◆ **WORK TO COMPLETE**:
Can you set down, exactly as they appear below, the lines from the opening of the material through the one bearing "992x601 pixels.", minus the pictures?

◆ **RECORDS SHOWN**:
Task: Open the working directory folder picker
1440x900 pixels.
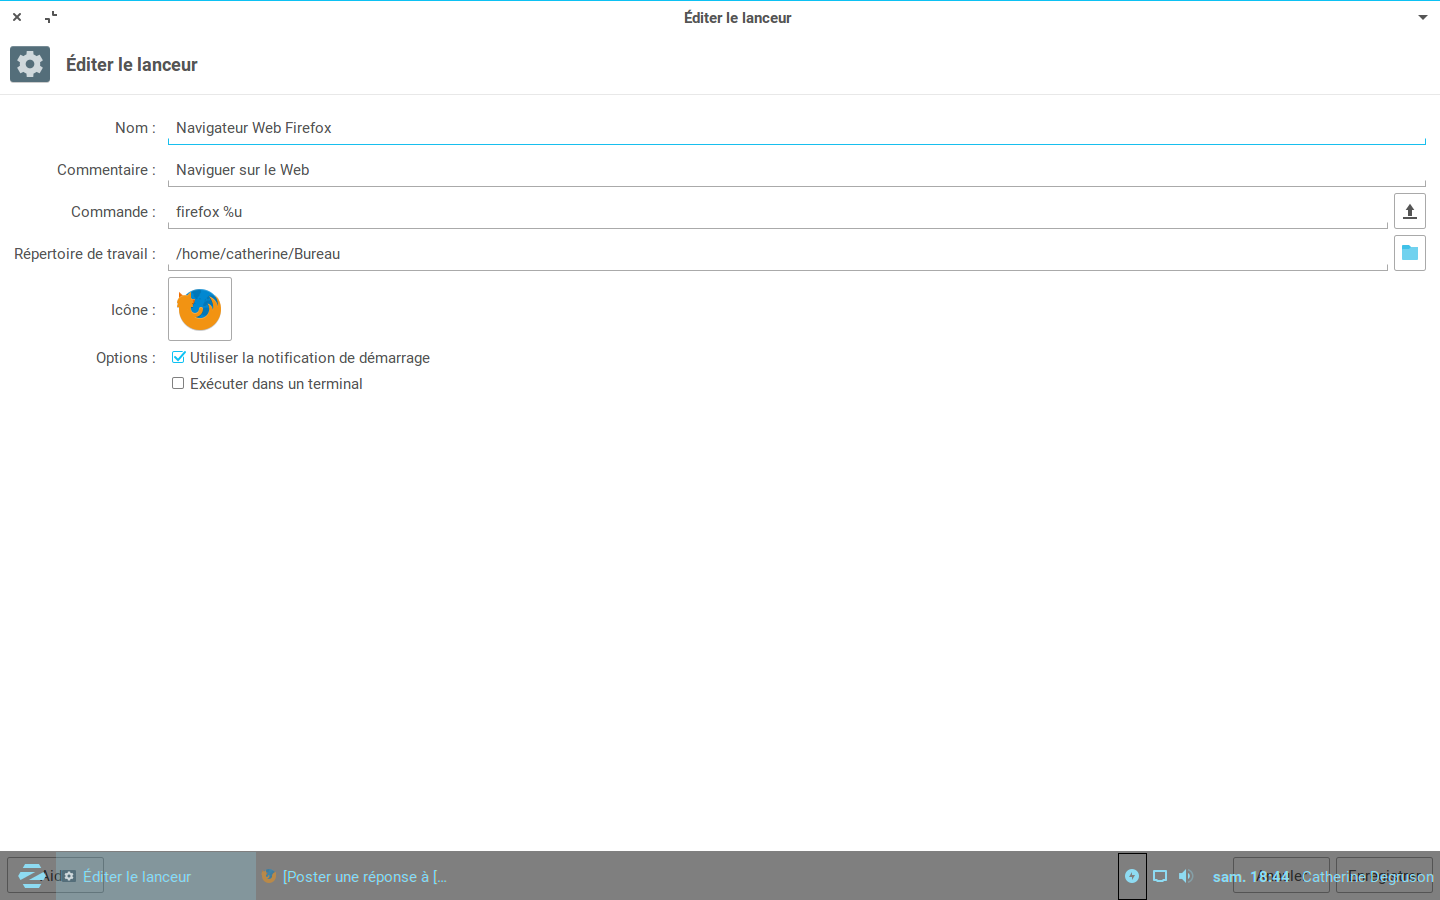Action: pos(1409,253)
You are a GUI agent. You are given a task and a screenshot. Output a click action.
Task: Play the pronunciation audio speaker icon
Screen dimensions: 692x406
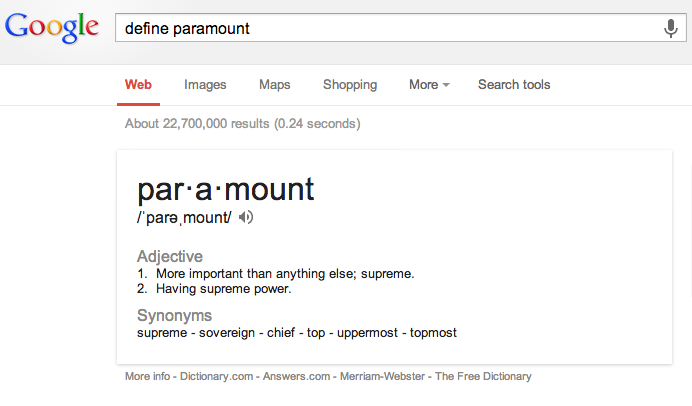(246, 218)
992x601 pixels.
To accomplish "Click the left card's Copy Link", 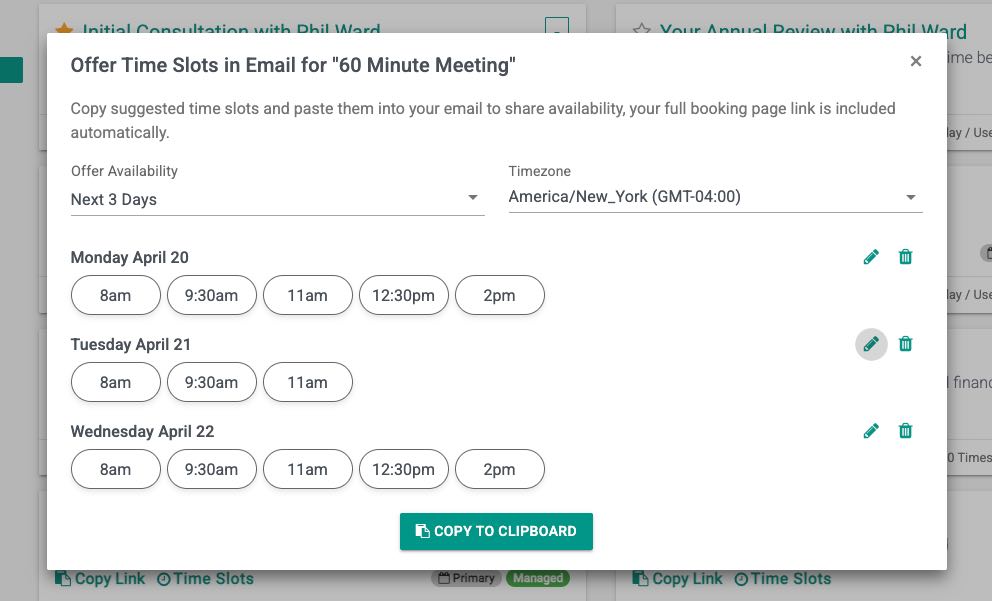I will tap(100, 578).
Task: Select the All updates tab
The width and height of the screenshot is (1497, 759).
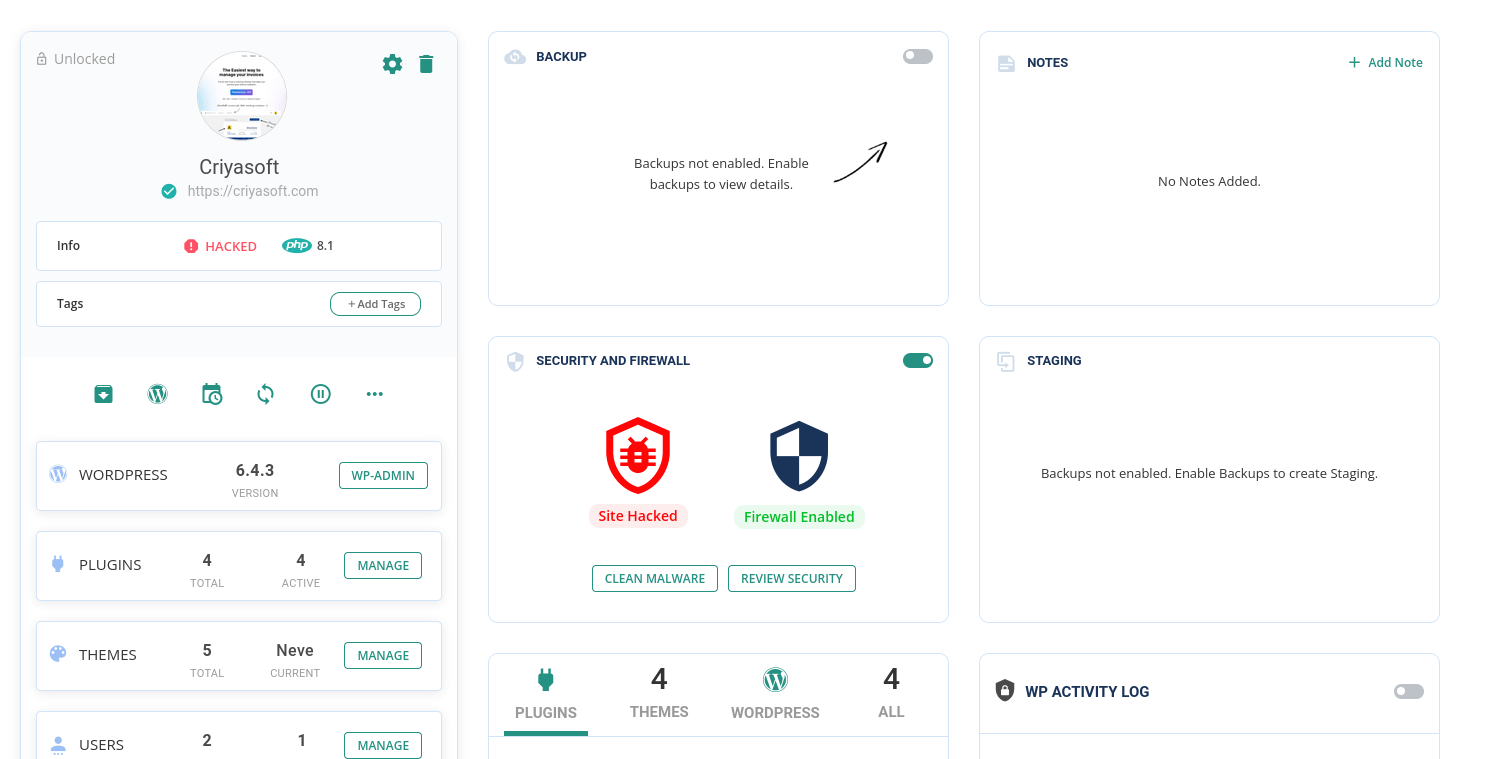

◆ **WRITTEN RESPONSE**:
Task: Open the working directory folder picker
1440x900 pixels.
Action: pos(1409,253)
You are a GUI agent. You are given a task and a screenshot. Output a click action.
Task: Play the pronunciation audio speaker icon
Screen dimensions: 692x406
(246, 218)
992x601 pixels.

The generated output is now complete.